— Begin GIVEN INFORMATION —
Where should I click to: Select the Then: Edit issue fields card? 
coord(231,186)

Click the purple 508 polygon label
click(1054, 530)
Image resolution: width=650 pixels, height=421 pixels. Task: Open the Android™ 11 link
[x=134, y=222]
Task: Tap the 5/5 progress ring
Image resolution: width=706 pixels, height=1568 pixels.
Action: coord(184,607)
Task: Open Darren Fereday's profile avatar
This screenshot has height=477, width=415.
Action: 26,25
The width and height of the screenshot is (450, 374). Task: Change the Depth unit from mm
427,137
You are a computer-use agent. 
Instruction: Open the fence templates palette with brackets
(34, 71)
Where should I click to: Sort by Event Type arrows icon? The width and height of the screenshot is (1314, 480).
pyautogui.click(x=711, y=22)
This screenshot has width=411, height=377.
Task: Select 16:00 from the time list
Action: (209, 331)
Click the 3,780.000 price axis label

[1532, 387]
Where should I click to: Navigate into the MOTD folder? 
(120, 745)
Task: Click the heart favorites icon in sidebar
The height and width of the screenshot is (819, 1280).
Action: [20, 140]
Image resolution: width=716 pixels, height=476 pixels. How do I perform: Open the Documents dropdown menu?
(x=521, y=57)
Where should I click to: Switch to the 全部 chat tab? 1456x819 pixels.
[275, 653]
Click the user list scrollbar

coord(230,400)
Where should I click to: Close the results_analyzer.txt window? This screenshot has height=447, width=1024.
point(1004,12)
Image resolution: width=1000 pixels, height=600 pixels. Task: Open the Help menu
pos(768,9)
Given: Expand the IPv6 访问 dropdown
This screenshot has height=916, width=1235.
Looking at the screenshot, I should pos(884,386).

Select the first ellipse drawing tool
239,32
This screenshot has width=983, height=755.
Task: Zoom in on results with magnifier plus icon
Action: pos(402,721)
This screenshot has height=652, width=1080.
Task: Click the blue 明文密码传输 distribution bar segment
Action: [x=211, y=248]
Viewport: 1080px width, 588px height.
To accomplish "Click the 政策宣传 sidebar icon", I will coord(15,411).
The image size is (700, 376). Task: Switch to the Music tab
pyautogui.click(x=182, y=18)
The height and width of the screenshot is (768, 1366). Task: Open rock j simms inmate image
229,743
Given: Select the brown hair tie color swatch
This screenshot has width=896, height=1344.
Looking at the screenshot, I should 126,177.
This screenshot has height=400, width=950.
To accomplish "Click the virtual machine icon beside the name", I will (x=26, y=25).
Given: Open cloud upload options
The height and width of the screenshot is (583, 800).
— End GIVEN INFORMATION —
- SHORT PROBLEM -
Copy every row above without changing anything.

- EXPECTED OUTPUT -
Where should I click to: Select the Then: Edit issue fields card? 
coord(231,186)

Click the purple 508 polygon label
click(1054, 530)
Image resolution: width=650 pixels, height=421 pixels. Task: Open the Android™ 11 link
[x=134, y=222]
Task: Tap the 5/5 progress ring
Image resolution: width=706 pixels, height=1568 pixels.
Action: coord(184,607)
Task: Open Darren Fereday's profile avatar
This screenshot has height=477, width=415.
Action: 26,25
The width and height of the screenshot is (450, 374). Task: Change the Depth unit from mm
427,137
You are a computer-use agent. 
Instruction: Open the fence templates palette with brackets
(34, 71)
Where should I click to: Sort by Event Type arrows icon? The width and height of the screenshot is (1314, 480).
pyautogui.click(x=711, y=22)
This screenshot has width=411, height=377.
Task: Select 16:00 from the time list
Action: (209, 331)
Click the 3,780.000 price axis label

[1532, 387]
Where should I click to: Navigate into the MOTD folder? 
(120, 745)
Task: Click the heart favorites icon in sidebar
The height and width of the screenshot is (819, 1280).
Action: [20, 140]
Image resolution: width=716 pixels, height=476 pixels. How do I perform: Open the Documents dropdown menu?
(x=521, y=57)
Where should I click to: Switch to the 全部 chat tab? 1456x819 pixels.
[275, 653]
Click the user list scrollbar

coord(230,400)
Where should I click to: Close the results_analyzer.txt window? This screenshot has height=447, width=1024.
point(1004,12)
Image resolution: width=1000 pixels, height=600 pixels. Task: Open the Help menu
pos(768,9)
Given: Expand the IPv6 访问 dropdown
This screenshot has height=916, width=1235.
Looking at the screenshot, I should pos(884,386).

Select the first ellipse drawing tool
239,32
This screenshot has width=983, height=755.
Task: Zoom in on results with magnifier plus icon
Action: pos(402,721)
This screenshot has height=652, width=1080.
Task: Click the blue 明文密码传输 distribution bar segment
Action: [x=211, y=248]
Viewport: 1080px width, 588px height.
To accomplish "Click the 政策宣传 sidebar icon", I will coord(15,411).
The image size is (700, 376). Task: Switch to the Music tab
pyautogui.click(x=182, y=18)
The height and width of the screenshot is (768, 1366). Task: Open rock j simms inmate image
229,743
Given: Select the brown hair tie color swatch
This screenshot has width=896, height=1344.
Looking at the screenshot, I should 126,177.
This screenshot has height=400, width=950.
To accomplish "Click the virtual machine icon beside the name", I will (x=26, y=25).
Given: Open cloud upload options
The height and width of the screenshot is (583, 800).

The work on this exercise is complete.